The task
Using the records below, output the stretch that opens with the line containing "Like the @SuhailChoudhary-rg3ib comment" and closes with the line containing "Viewport: 447px width, 694px height.", exactly and including both lines, with nothing more.

-- Given data follows --

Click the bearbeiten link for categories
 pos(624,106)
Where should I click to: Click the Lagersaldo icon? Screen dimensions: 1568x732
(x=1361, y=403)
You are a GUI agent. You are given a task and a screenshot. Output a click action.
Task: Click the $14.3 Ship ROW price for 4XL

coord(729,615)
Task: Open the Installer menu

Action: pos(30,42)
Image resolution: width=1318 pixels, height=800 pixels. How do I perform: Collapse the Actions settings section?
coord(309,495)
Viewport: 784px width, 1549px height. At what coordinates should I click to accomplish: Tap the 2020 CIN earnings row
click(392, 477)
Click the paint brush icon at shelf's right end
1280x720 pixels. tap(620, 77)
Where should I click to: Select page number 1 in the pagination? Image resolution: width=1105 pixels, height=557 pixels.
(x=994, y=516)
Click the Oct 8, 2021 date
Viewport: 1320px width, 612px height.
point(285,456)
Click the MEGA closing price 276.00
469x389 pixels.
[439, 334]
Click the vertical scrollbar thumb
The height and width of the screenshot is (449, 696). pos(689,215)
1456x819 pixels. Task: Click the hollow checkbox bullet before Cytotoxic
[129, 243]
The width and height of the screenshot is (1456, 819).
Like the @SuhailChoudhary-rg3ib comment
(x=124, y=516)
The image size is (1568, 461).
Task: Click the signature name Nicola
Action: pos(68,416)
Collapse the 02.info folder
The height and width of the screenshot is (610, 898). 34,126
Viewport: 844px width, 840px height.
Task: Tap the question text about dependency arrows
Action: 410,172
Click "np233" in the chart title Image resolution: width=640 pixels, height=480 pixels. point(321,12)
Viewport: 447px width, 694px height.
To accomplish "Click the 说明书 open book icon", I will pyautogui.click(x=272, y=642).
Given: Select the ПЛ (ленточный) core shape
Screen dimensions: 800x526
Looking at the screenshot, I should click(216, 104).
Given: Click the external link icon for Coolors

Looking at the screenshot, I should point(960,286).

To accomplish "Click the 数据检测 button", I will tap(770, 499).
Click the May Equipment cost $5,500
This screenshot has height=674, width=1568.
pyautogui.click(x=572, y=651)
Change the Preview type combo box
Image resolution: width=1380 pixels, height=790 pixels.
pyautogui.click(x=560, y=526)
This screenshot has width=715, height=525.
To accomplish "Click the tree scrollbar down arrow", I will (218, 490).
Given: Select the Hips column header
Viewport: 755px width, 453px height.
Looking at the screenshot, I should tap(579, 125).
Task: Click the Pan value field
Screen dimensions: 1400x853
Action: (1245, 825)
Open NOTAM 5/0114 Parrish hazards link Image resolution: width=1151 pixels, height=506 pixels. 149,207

-- Given data concluded --

Reply to the exercise
Like the @SuhailChoudhary-rg3ib comment
(x=124, y=516)
The image size is (1568, 461).
Task: Click the signature name Nicola
Action: pos(68,416)
Collapse the 02.info folder
The height and width of the screenshot is (610, 898). 34,126
Viewport: 844px width, 840px height.
Task: Tap the question text about dependency arrows
Action: 410,172
Click "np233" in the chart title Image resolution: width=640 pixels, height=480 pixels. point(321,12)
Viewport: 447px width, 694px height.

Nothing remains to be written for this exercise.